Si te estás preparando para un baby shower, ya sea el tuyo o el de una amiga, céntrate en las cosas que sobrevivan al maravilloso y desastroso caos del cuarto trimestre. Ve a añadir artículos que sean genuinamente útiles y a prueba de regurgitaciones a tu carrito en Kianao antes de que llegue el bebé.

Preguntas complicadas que probablemente te estés haciendo

¿Puedo ponerme un vestido normal que no sea premamá?
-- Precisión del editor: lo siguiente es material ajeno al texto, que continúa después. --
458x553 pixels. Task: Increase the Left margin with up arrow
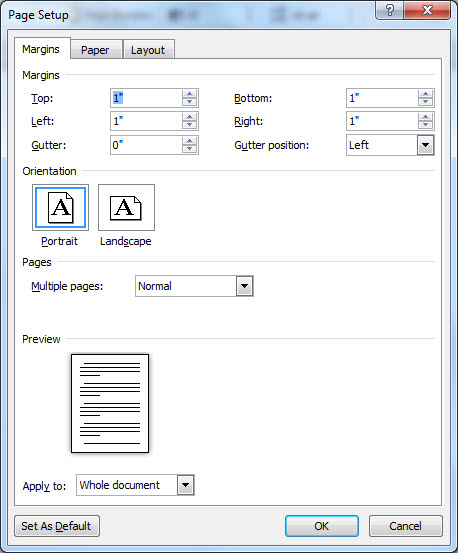coord(190,117)
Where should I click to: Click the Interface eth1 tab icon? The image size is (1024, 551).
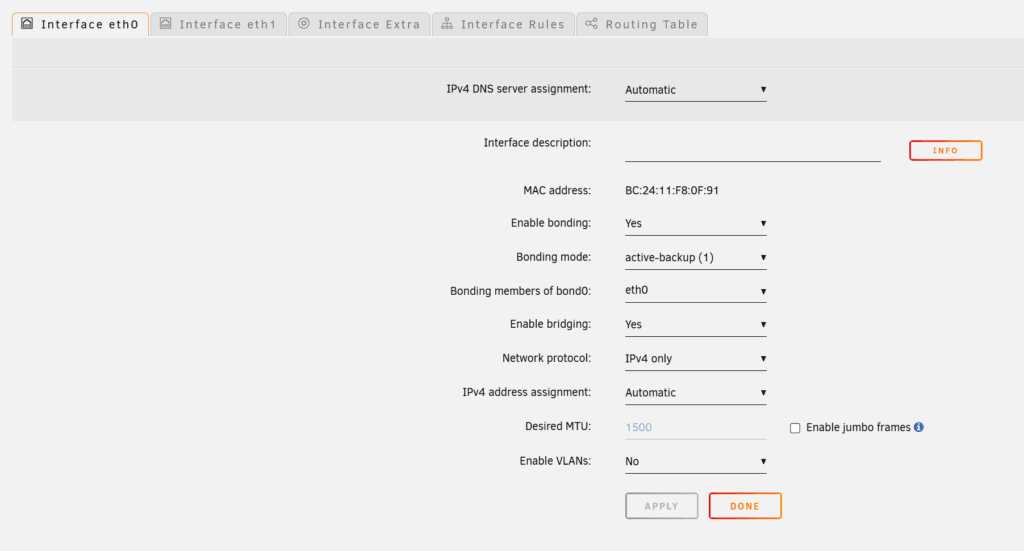point(166,24)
¡Por supuesto que sí! Y sinceramente, es probable que debas hacerlo. Busca cortes imperio, paneles superiores fruncidos o vestidos cruzados de verdad que queden justo por debajo de las costillas. Simplemente compra una o dos tallas más de la que usabas antes del embarazo. Ahorrarás dinero y no sentirás que llevas un disfraz. Además, te lo podrás poner de verdad el verano que viene sin sentirte rara.

¿Qué tono de rosa disimula mejor el sudor?

Magenta, fucsia o un estampado floral muy caótico. El rosa palo y los tonos pastel anunciarán tu sudor de las axilas a toda la habitación antes incluso de que termines de abrir tu primer regalo. No te hagas eso a ti misma a menos que vayas a estar sentada delante de un ventilador todo el tiempo.

¿Debería simplemente alquilar un vestido para la fiesta?

Si confías en el servicio de correos, claro. Muchas madres confían ciegamente en el alquiler, pero mi ansiedad nunca podría soportar tener que esperar a que llegue una caja dos días antes de la fiesta con la esperanza de que realmente le quede bien a mi extraño cuerpo de embarazada. Si tienes paciencia para ello, desde luego es mejor para tu presupuesto, pero yo prefiero comprar algo barato y elástico en lo que sé que voy a entrar.

¿Los vestidos cruzados son de verdad tan buenos para el posparto?

Son el mejor invento absoluto para el posparto, justo hasta que sopla el viento. Te dan acceso instantáneo para amamantar sin tener que levantarte la camiseta por encima de la barriga, y puedes atarlos tan flojos o tan apretados como necesites dependiendo de lo hinchada que todavía te sientas. Eso sí, quizá deberías ponerte unos pantalones cortos tipo ciclista oscuros debajo para no enseñarle todo al cartero.

¿Me juzgará la gente si llevo mallas a mi propio baby shower?

Si lo hacen, diles que lleven una bola de bolos de tres kilos sobre su vejiga durante un mes y a ver qué se quieren poner. Combina unos bonitos leggings negros premamá con una túnica larga y vaporosa de color rosa o un cárdigan chulo, y listo. La comodidad es lo que manda ahora mismo.